Secondo lui, durante la terapia il paziente cerca inconsciamente di portare il terapeuta nel
sistema chiuso del suo mondo interno: cioè e come se il paziente inconsciamente
percepisca l’analista come simile ai suoi due io scissi rimossi (io libidico e io anti libidico) e il
compito dell’analista è di liberarsi da queste rappresentazioni del paziente per instaurare
con lui un rapporto diverso: l’analista deve creare una relazione reale, umana con il
paziente.

L’obiettivo dell’analisi è che per mezzo delle relazioni reali, umane e affettive tra paziente-
analista, si può trasformare il mondo interno del paziente e correggerlo

Quindi, per Fairnbairn, l’analista non deve essere freddo distaccato e anaffettivo ma
piuttosto deve essere caloroso e umano con i pazienti.

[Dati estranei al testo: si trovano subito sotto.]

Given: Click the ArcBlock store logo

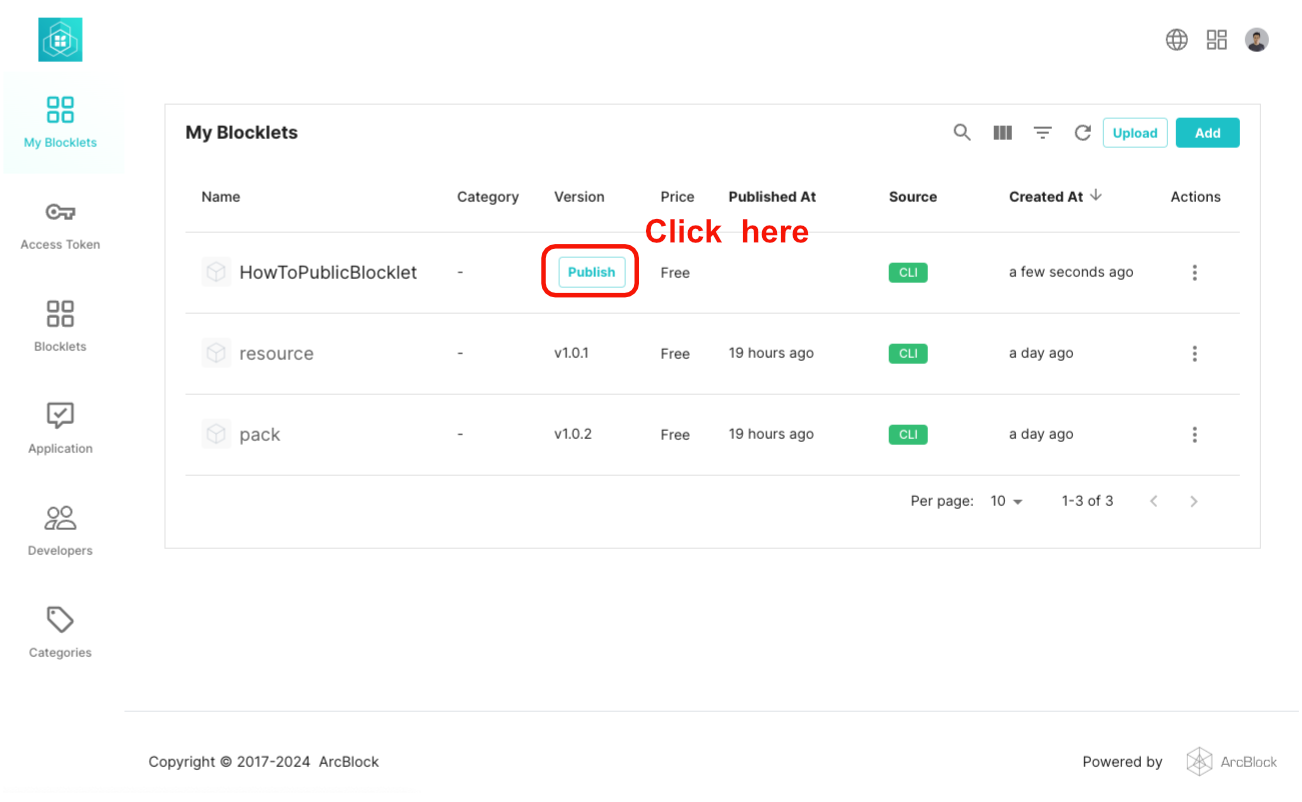Looking at the screenshot, I should pos(60,40).
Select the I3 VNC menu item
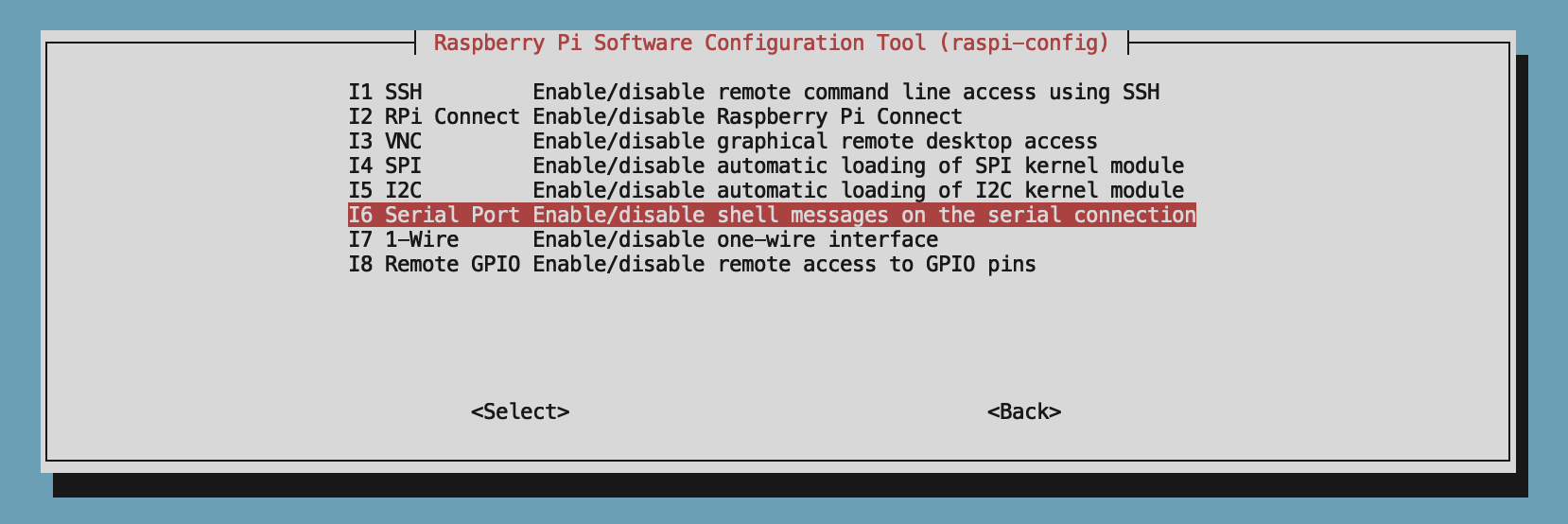This screenshot has width=1568, height=524. (x=723, y=141)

Fairbairn non usa il lettino e ritiene che la durate delle sedute si possa adattare alle esigenze
del paziente, proprio per creare ancora di più questa relazione umana:
Questi concetti di plasticità del setting analitico saranno ripresi dalla cmt (control mastery
theory), sdoganandosi dall’obbligo ancora oggi presente in psicoanalisi di usare il lettino e del
prefissare sedute con un orario stabilito e inamovibile.